For an element to be considered "core" to recovery, it had to be endorsed by at least 80% of people and rank in the top 10 across every single subgroup. Out of dozens of possibilities (167 to be more precise) only four such elements emerged:
recovery is a process of growth and development
recovery means being honest with oneself
recovery requires taking responsibility for what one can change
recovery involves reacting to life’s ups and downs in a more balanced way
Alongside these, four other prevalent elements appeared, nearly universal: committing to abstinence or non-problematic use, the ability to enjoy life without substances, handling negative emotions without them, and living a life that contributes to others.
Notably, those items that ranked in the top 3 overall (ie, a process, honesty, and responsibility) also ranked within the top 3 in most (21 of 30) subgroups, demonstrating their wide acceptance. The prominence of these elements, collectively, may reflect recognition of the damage that addiction inflicts in each of these specific areas. Restoration of what was lost then becomes the hallmark of recovery.
There’s something interesting that I found myself pondering on, when I stepped back and looked at these findings. Almost all of the “core” and “prevalent” elements people chose sit squarely in the realm of personal or human capital.
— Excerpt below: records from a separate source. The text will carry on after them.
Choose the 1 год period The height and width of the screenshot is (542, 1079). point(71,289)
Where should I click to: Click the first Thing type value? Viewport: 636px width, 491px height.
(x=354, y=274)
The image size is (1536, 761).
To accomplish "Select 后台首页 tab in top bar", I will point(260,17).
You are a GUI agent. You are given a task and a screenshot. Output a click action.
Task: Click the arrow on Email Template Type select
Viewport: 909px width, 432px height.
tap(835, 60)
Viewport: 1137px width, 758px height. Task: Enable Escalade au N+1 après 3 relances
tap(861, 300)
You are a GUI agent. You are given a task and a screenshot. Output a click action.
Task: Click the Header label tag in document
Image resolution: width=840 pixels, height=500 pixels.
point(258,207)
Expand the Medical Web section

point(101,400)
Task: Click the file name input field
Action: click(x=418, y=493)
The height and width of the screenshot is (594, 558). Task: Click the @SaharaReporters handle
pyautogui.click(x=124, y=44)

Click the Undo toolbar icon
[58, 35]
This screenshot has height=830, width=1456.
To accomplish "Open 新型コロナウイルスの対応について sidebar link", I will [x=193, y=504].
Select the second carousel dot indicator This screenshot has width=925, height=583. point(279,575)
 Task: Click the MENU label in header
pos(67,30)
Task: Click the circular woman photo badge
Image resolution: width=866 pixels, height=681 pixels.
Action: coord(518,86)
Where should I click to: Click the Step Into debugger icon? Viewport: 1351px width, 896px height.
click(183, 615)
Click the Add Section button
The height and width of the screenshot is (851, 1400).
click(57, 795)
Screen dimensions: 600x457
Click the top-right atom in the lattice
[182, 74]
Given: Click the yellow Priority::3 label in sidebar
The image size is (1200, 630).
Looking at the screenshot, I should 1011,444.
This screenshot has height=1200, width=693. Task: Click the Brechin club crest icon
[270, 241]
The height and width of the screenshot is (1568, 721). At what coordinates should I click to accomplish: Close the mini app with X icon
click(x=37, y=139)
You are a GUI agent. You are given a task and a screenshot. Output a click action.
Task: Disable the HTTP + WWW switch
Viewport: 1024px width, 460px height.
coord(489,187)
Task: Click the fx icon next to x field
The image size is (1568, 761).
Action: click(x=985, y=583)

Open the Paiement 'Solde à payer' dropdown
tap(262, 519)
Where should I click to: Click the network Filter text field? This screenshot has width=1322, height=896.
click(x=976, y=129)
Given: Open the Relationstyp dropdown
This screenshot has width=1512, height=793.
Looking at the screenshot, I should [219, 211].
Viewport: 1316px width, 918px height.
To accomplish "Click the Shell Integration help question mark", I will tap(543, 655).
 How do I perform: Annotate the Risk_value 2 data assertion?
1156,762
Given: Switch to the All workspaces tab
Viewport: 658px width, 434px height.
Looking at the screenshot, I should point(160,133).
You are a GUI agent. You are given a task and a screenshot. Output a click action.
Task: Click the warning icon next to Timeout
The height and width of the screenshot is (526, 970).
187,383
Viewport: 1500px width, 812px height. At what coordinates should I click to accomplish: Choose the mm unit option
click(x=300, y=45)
What’s missing are the social, community and material foundations that we know are so often decisive: housing, work, supportive networks. It seems that when people define recovery for themselves, they speak about who they are becoming, not what resources they have. Yet in practice, we know both are essential. Inner change without outer support rarely lasts.
The Way Forward
What emerges from this research is a picture of recovery that is both more complex and more hopeful than traditional definitions suggest. Recovery isn't simply about stopping a destructive behaviour, but rather about reconsidering one’s identity, seeing things in a new light and embracing a new way of living. This understanding doesn't diminish the importance of abstinence for many people, but it places addictive behaviours changes within a broader context of human flourishing.
Perhaps most importantly, this research demonstrates that despite the diversity of paths to recovery, there is indeed a shared understanding among those who have lived this experience. Recovery may be deeply personal, but it's not entirely relative. At its heart, it involves reclaiming authenticity, building emotional resilience, committing to growth and finding ways to contribute to something larger than oneself.
For the millions of people affected by addiction, whether personally or through loved ones, this research offers both validation and hope. It confirms that recovery is possible, that it's profound and that it involves becoming not just someone who doesn't use substances or engages in addictive behaviours, but someone who has learned to navigate life with honesty, responsibility and purpose.
And if you commission, design or deliver services build recovery environments that reflect what people actually live. Understand what change means for people, then resource, deliver and measure that.